------ RECORDS SUPPLIED ------

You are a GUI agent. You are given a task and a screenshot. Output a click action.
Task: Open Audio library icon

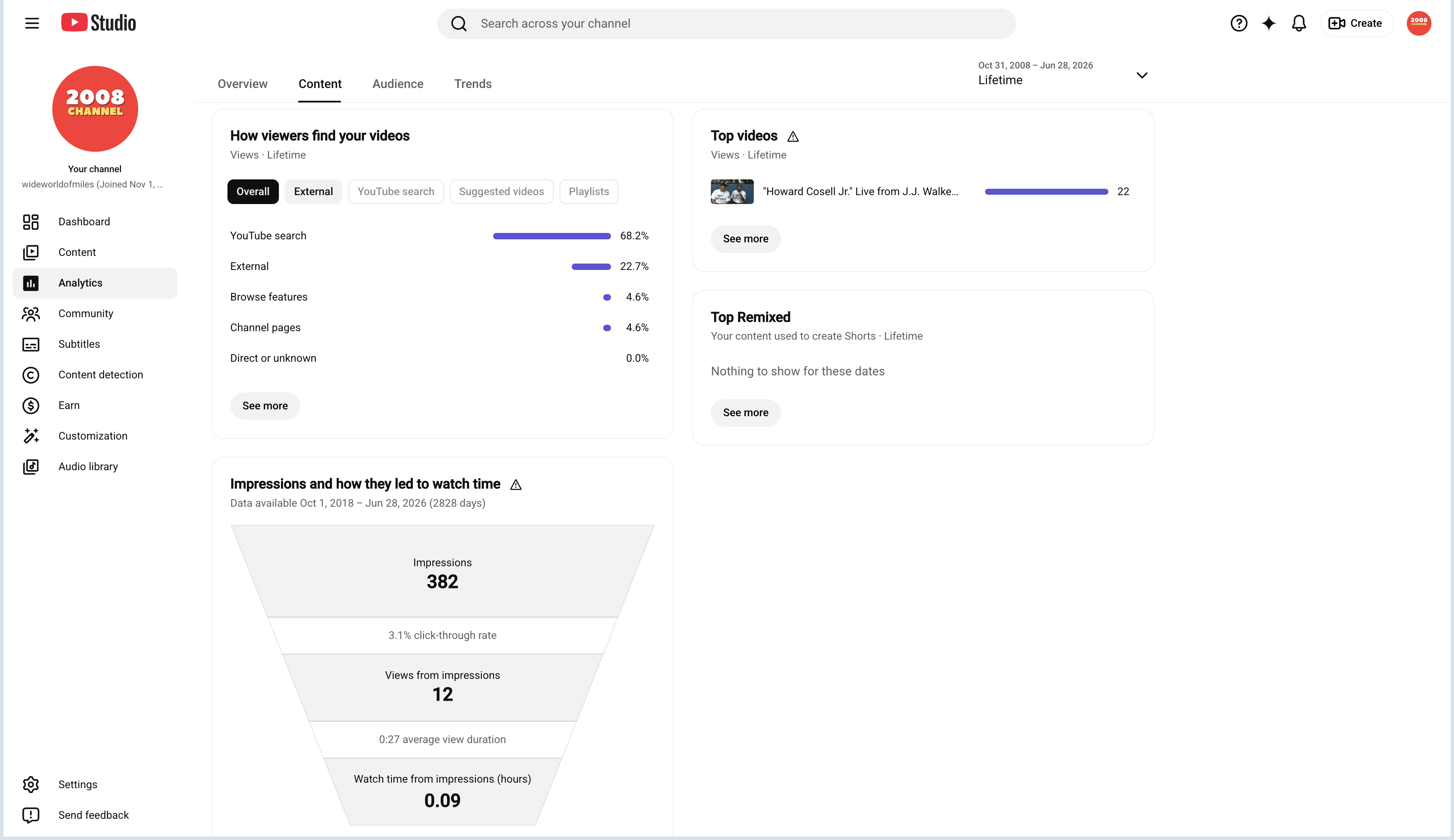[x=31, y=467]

------
------ RECORDS SUPPLIED ------

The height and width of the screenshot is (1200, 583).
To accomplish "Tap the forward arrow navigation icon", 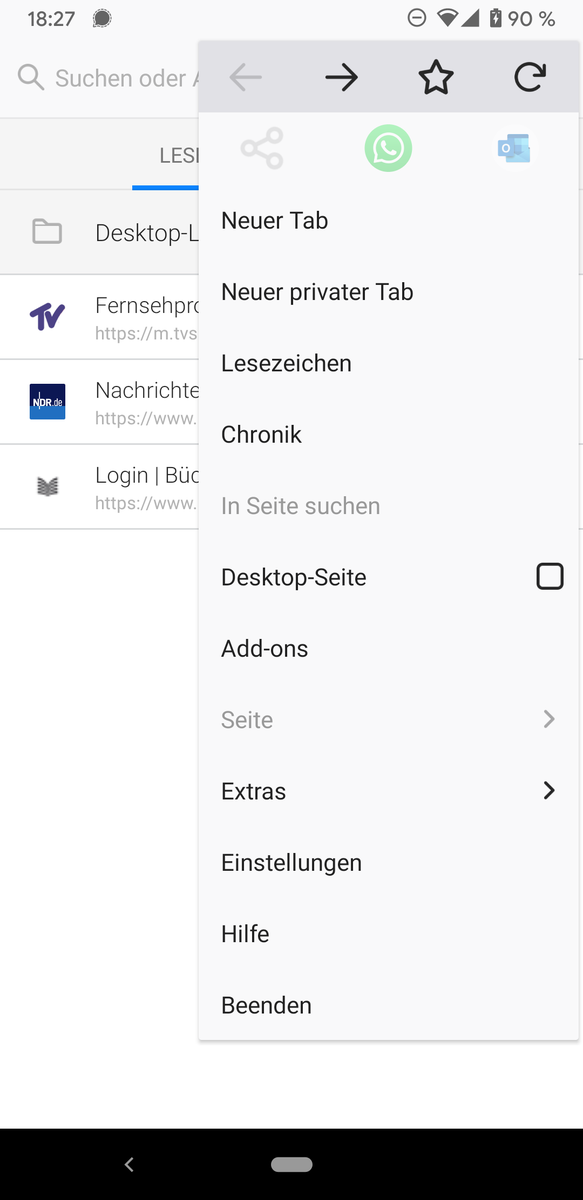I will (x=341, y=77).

------

(ACTIVITY): Tell how many lines in the material above include the word "screenshot", giving the number only.

(REPLY): 2